■ EXCERPT TO READ:

——————————

Saturday, 9 October 2021

Rebellion in my soul.


Twin passions, net curtains and Ribena
  How it started.

I was born rebellious.  A nice little girl, born to wonderful parents in a Catholic/Protestant household which was properly mixed faith in those days, I was brought up to behave well.  Except, I did not always want to behave well.  It seemed, to my little fairy brain, that behaving well meant no glitter, no dressing up in net curtains, no running away from nursery school. Why would we not want to do all those things? I wondered.  Following my heart did not always turn out well though and I soon understood that it was better to do what was asked of me.  I do understand, it is no fun having a class full of good little children with one wayward fairy disrupting everything.  And I only ran away from nursery school once, but I did so with a pretty beaded purse I had found in a coat pocket in the cloakroom on my way out.  My mother returned me and the purse to school where everyone was very nice because at five, I was considered too young to be a proper criminal.  Later, at my nice convent school in Liverpool I found a shed full of packed lunches brought in by the children.  I must have eaten a good third of them before I was discovered, and though it looked bad for me, I had no idea that these were lunches for other children.  It was just a mountain of food, and so I dived in. I was discovered in a Ribena coma too, I had never experienced Ribena until I found it in all those lunches and could not believe anything tasted so good.  I vaguely remember focusing on going through the mounds of packed lunches like an addict looking for more Ribena.

——————————

■ AVAILABLE DATA:

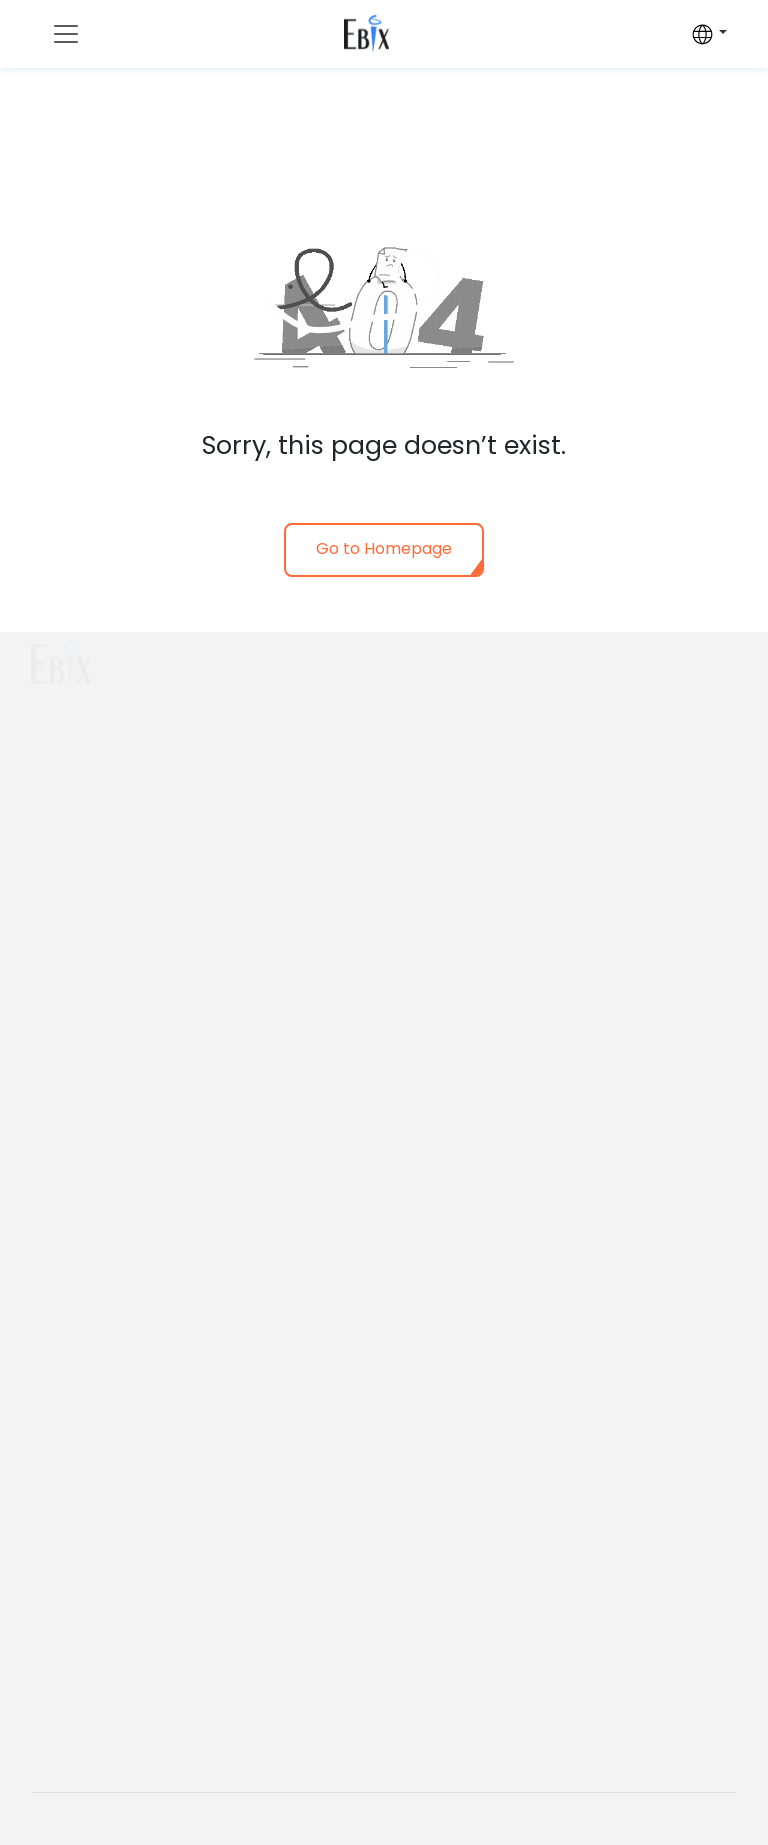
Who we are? (449, 651)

——————————

■ AIM OF THE EXERCISE:
Write the next part of the blog post about a rebellious childhood, picking up after its last sentence. The listing has nothing to do with the blog post about a rebellious childhood.

■ EXERCISE RESULT:
At no point was I aggressive, mean or willfully naughty.  I just did not understand the rules and so I went my own way.  I suppose now I would be given a label and extra support.  In fact, my father who always thought I was perfectly fine, did take me at my school's request to an educational psychologist.  In their report he was told to give up, because I would never make O levels, let alone A levels.  I remember that session and being asked to do some drawing.  I drew male hippies in bell bottom trousers and flowers in their hair all over the place and did not really engage with anything else that was part of this assessment.  So my father, probably a fairy himself too now I come to think of it, took me to another one.  I must have liked this next educational psychologist because I came out as super intelligent.  Everyone liked that result better, so we went with that one.  I want to balance this, and say that I am neither educationally subnormal (first assessment) or super intelligent (second assessment), I am just a creative person much like other creative people.  Very creative people (me) have a different take on life, and it is as simple as that. 

However, I did get to university, I did go into the real world afterwards, and I did find it all very difficult unless - I could do my own thing.  And therein lies the rub. 


Doing my own thing.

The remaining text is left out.